Женщины начали всхлипывать и восторженно голосить, а мужчины даже стремились превзойти их в эмоциональной трясучке. Смотрелась эта счастливая падучая как-то карикатурно и неестественно.
Настя с недоумением взирала на пиршество буйных восторгов, чувствуя себя Христом, явившимся наконец народу. Когда её ласково затащили внутрь, девушка начала пытливо озираться по сторонам.
Изнутри белоснежный дом – как и у всех жителей Аримана – был отделан материалом, напоминающим светлое дерево. Узор стен отозвался в сердце Насти ассоциациями с радостными рождественскими орнаментами.

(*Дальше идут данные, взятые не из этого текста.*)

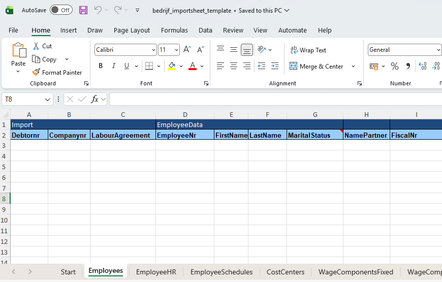Increase indent of cell contents
The image size is (442, 282).
point(275,66)
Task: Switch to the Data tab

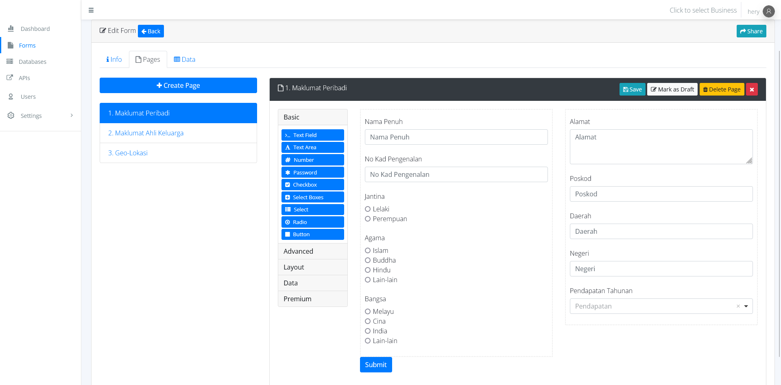Action: tap(185, 59)
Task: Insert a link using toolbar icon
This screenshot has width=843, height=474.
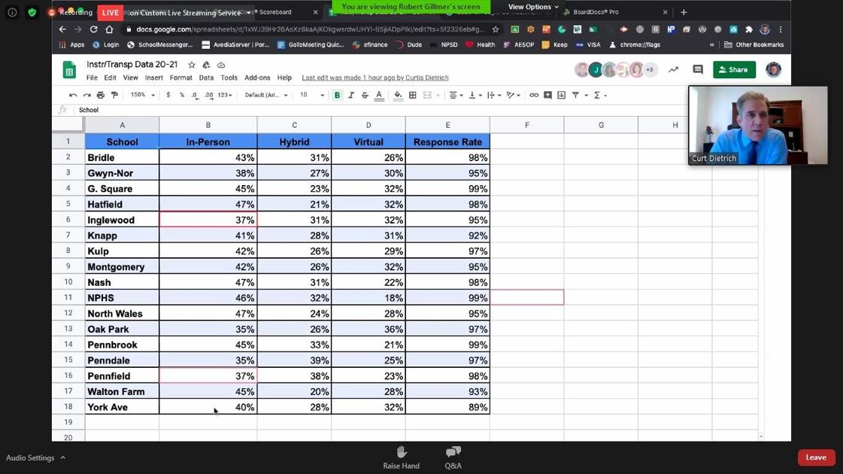Action: [x=534, y=96]
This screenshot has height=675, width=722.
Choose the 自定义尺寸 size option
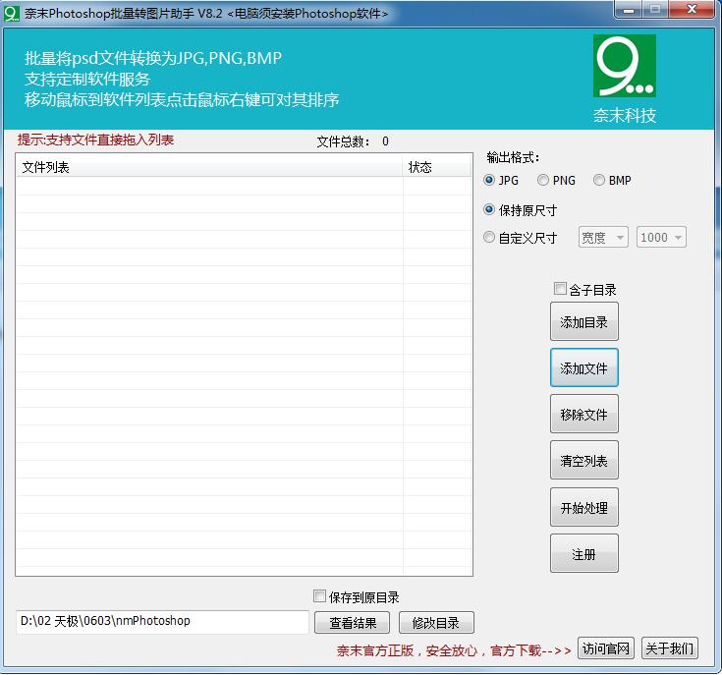click(x=490, y=237)
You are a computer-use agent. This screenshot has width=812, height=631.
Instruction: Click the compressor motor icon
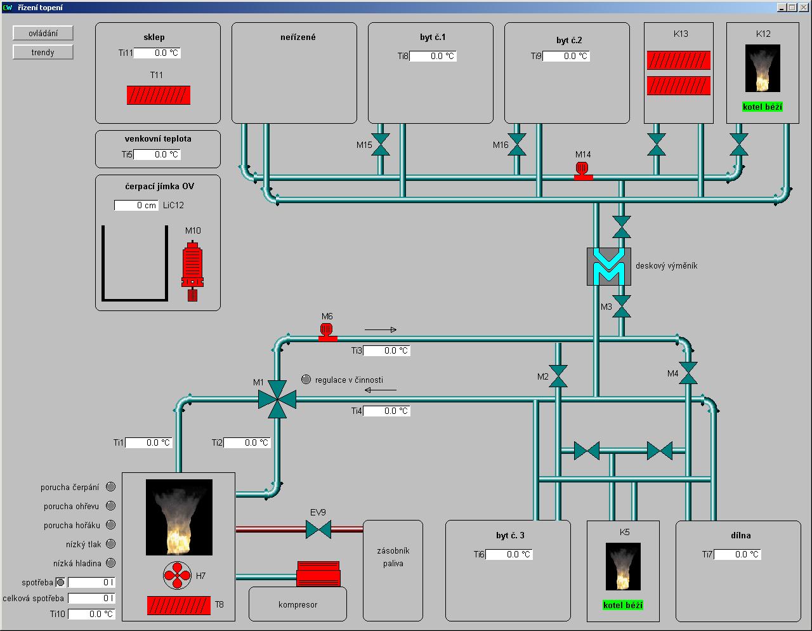coord(318,574)
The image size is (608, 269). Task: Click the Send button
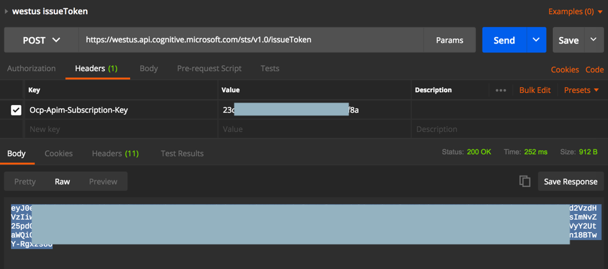(x=504, y=40)
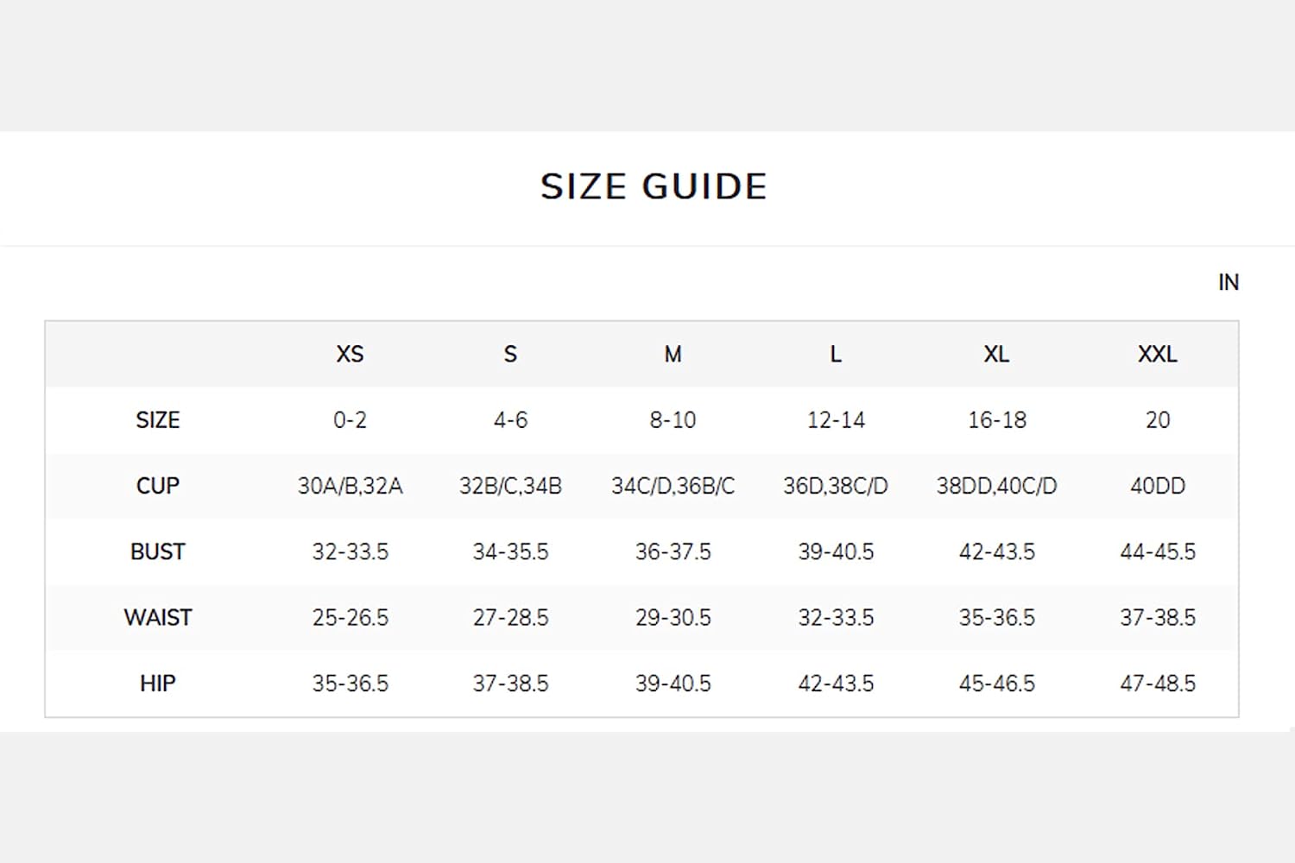
Task: Click the WAIST row label
Action: (157, 617)
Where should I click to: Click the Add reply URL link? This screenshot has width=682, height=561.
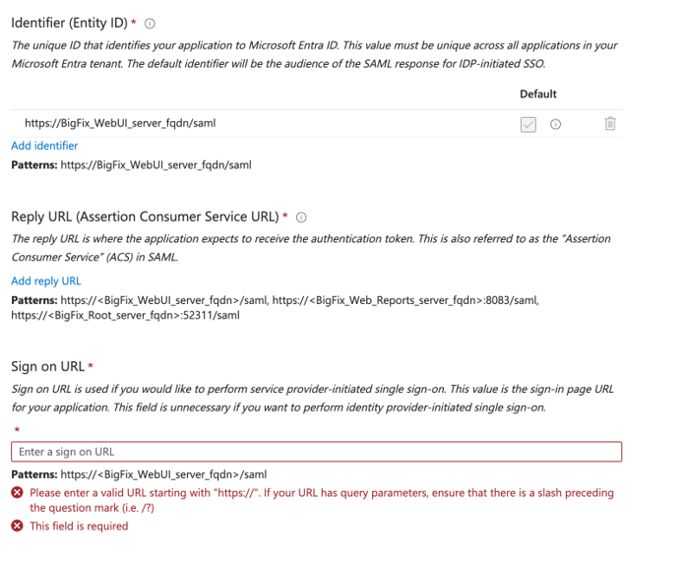(x=45, y=281)
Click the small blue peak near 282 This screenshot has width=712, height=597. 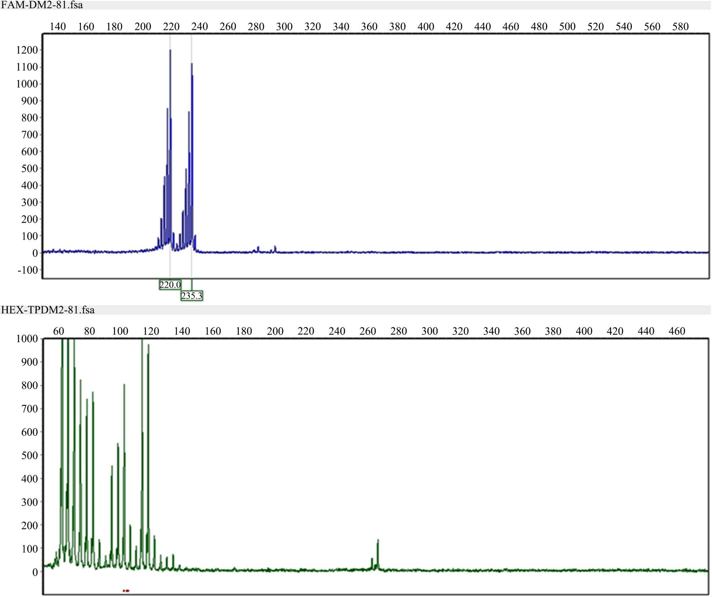(x=258, y=249)
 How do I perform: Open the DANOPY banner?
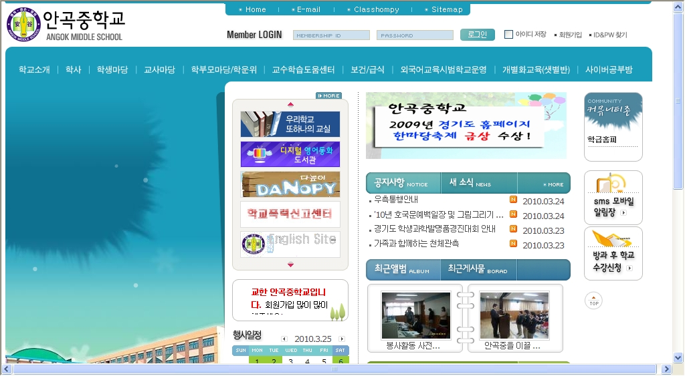click(290, 184)
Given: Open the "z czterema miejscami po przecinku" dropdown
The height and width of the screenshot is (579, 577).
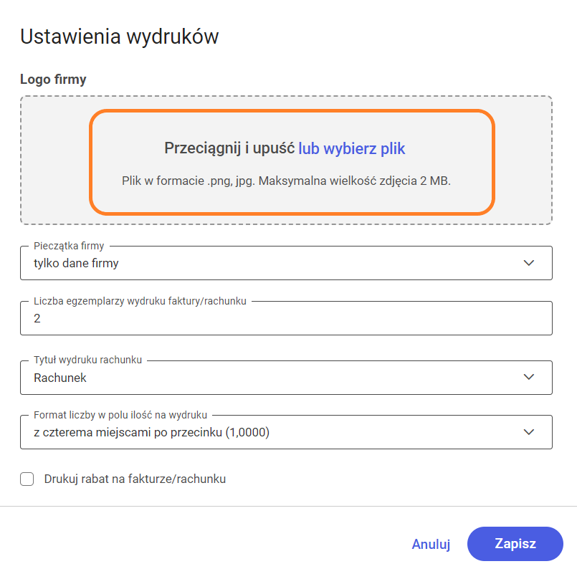Looking at the screenshot, I should click(x=272, y=432).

Хотя здание состояло из трёх этажей, потолков не было; стены обвивала деревянная кайма с метр шириной, на которой располагалось некое подобие кроватей (многие стояли под углом или вовсе перпендикулярно полу) и ящиков с вещами. Что интересно, в стенах было предусмотрено столько выемок, выпуклостей, ручек, полок, что всё это можно было использовать, как скалодром. Многие предметы были словно приклеены или привинчены к стенам, а на кроватях можно было разглядеть ремни и широкие, будто бы кожаные наручники. В углу стояло странное приспособление, напоминавшее дерево, где в изобилии сушилось белье. Там же располагалась огромная бочка с водой, а множество её мелких копий были прикреплены к стенам в разных местах жилища.
Вдоволь насмотревшись на обстановку, девушка перешла к обитателям дома. Она насчитала десять человек: пять детей от года до пятнадцати лет, уже знакомый нам тандем, одну пожилую женщину, одну совсем старую и седобородого старика в комплекте.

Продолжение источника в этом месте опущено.